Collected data
--------------------
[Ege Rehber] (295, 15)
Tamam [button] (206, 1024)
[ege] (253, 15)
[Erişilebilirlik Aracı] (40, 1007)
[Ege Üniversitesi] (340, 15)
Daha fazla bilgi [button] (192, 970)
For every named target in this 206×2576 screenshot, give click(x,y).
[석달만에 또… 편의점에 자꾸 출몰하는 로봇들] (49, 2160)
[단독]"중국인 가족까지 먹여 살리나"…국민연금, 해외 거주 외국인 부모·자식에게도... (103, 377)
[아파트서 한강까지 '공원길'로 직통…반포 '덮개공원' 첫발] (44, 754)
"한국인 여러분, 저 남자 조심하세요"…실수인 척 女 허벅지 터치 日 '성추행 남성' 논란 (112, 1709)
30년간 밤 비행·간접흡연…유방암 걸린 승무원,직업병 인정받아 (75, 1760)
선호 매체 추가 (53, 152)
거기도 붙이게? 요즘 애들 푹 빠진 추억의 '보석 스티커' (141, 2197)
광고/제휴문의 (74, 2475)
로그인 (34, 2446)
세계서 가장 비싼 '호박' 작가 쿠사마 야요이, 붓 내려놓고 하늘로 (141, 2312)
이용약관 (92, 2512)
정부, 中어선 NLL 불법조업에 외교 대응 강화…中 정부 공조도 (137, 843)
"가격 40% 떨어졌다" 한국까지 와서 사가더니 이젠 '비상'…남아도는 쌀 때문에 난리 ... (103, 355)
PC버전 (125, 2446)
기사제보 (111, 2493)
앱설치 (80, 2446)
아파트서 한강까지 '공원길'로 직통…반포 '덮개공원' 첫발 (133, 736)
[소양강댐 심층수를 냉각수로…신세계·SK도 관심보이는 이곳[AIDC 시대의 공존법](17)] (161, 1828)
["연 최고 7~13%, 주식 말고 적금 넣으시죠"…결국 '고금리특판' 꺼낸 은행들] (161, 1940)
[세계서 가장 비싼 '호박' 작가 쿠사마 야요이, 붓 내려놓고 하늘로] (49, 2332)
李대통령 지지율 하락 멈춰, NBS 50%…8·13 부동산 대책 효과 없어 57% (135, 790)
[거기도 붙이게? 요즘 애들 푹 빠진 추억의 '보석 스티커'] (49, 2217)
--------------------
# [What you need to do]
What is the number of lines in the records holding "아파트서"? Give the number alone.

# [Answer for the task]
2